We then, with nginx, suggest using the FPM packages. So, install the packages accordingly:

sudo apt-get update

# We need to ***remove*** php5 packages, so we can use php5.6 packages
# from the PPA instead
sudo apt-get remove php5-common
sudo apt-get autoremove

# Now we install php5.6 packages.
sudo apt-get install php5.6-fpm

# Now, install php7.0-fpm.  You may need to install separate PHP plugins
# for databases, extensions, etc. later.
sudo apt-get install php7.0-fpm

Source: An answer on the "How to install php 7?" question, and custom comments and modifications from myself.


Secondly, nginx. nginx is only able to be as good as your configurations.
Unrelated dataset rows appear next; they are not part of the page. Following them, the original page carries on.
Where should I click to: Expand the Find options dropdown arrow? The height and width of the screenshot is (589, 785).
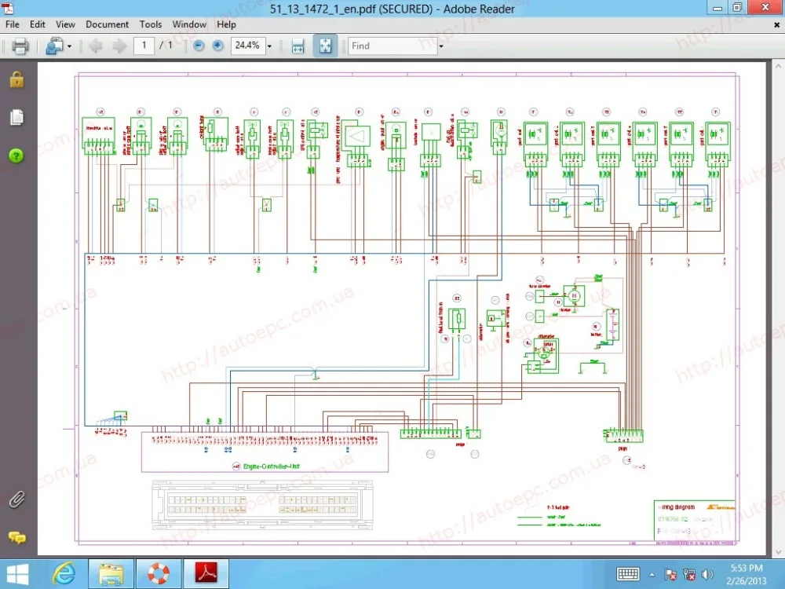click(x=440, y=46)
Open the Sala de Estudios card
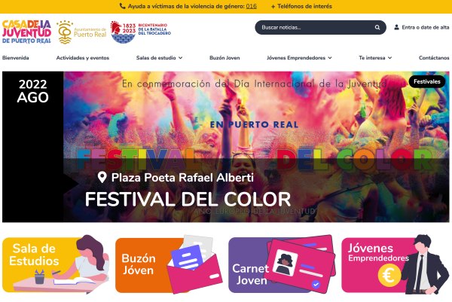Viewport: 452px width, 302px height. [56, 264]
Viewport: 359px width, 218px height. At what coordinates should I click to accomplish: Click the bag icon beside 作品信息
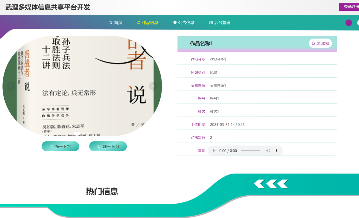139,22
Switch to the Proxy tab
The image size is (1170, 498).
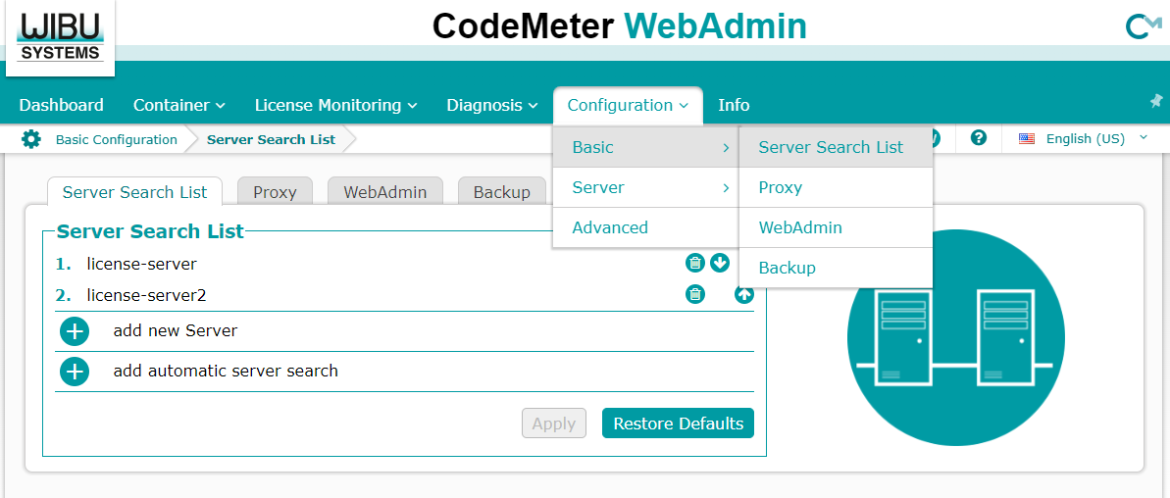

You very likely have a PHP handling block on your nginx server block(s) similar to this (from the 'default' example config):

# pass the PHP scripts to FastCGI server listening on 127.0.0.1:9000

location ~ \.php$ {
    include snippets/fastcgi-php.conf;

    # With php5-fpm:
    fastcgi_pass unix:/var/run/php5-fpm.sock;
}

This configuration will only pass to php5-fpm. In effect, this will apply for your entire server block. The easiest way to go about this is to have a second server block (for, say, test.domain.tld), and provide instead the PHP 7.0 fastcgi_pass destination. In php7.0 on Xenial, this is going to end up something like this (extracted from a fix recently uploaded to the Xenial nginx package), however I do not know the layout of Ondrej's package so I cannot give exact specifics there (check /etc/php7.0/fpm/pool.d/www.conf or similar to determine where it's listening):

location ~ \.php$ {
    include snippets/fastcgi-php.conf;

    # With php7.0-fpm:
    fastcgi_pass unix:/var/run/php7.0-fpm.sock;
}

You will have to do something similar for your php5 block, to validate that php5.6 sockets are used instead of the built-in php5 socket (which we just removed).
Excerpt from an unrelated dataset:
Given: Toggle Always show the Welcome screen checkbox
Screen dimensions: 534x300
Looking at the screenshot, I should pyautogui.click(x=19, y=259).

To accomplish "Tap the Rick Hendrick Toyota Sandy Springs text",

Then, use the second test domain to run the php7.0 testing. Make sure, though, to make a copy of your site if you want to do this - it will likely be necessary to have a separate testing copy so that once you've finished getting it working with php7.0, you can just 'switch over' without issue.
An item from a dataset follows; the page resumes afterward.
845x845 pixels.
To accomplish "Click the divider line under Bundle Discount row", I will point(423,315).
There is, unfortunately, no easy way to make php5 and php7.0 work within the same server block, not without altering your paths for your site, applications, etc. to have one for php5 and one for php7.0; such reworking of sites can get nasty, hence the suggestion to run two separate copies of the site code, one for php7.0 migration and one for php5 in production.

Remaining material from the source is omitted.